July sees the release of Eveson‘s debut with Halogenix on Ingredients following a two-year hiatus, displaying a more sci fi-inspired sound and charting yet another change in direction for the prolific producer proceeding 2012’s highly experimental The Last Summer of Love LP. For the latest in our Spotlight series, we caught up with the artist to find out what he got up to during his hibernation and what were the influences behind this latest 12″.

 

Welcome Eveson, thanks for taking the time to wax lyrical with us! Your new 12″ on Ingredients is a stunner and adds to a prestigious line of labels you have already released on. Tell us how this union between Ingredients and yourself came about?

I’d been living out in the French alps for the last year or so and was back in the UK/London to play some gigs, so linked with Bailey to do a guest mix on his Ministry radio show to promote a few tunes I had dropping on various compilations towards the end of last year. One of the tunes was ‘Cosmos’ (Part of Horizon‘s Dreamthief 4 LP) which pricked up the ears of Clive Ingredients who happened to be listening in, he then subsequently got in touch asking about the possibility of a release on Ingredients.
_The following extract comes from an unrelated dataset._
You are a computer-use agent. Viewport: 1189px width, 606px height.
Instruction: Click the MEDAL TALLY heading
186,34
I was happy to oblige, as it’s a strong and contemporary label with an audience that may not typically check for my usual stuff, so I offered up ‘A Dystopian Romance’ which was snapped up immediately and set about completing the 12″.

 

The aa side ‘A Dystopian Romance’ delivers atmospheric soul with the trademark poise and swagger that has become associated with your production over the last 7 years. With this being the first release following your experimental, genre-skirting debut album, how did you approach producing a more traditional dnb track? 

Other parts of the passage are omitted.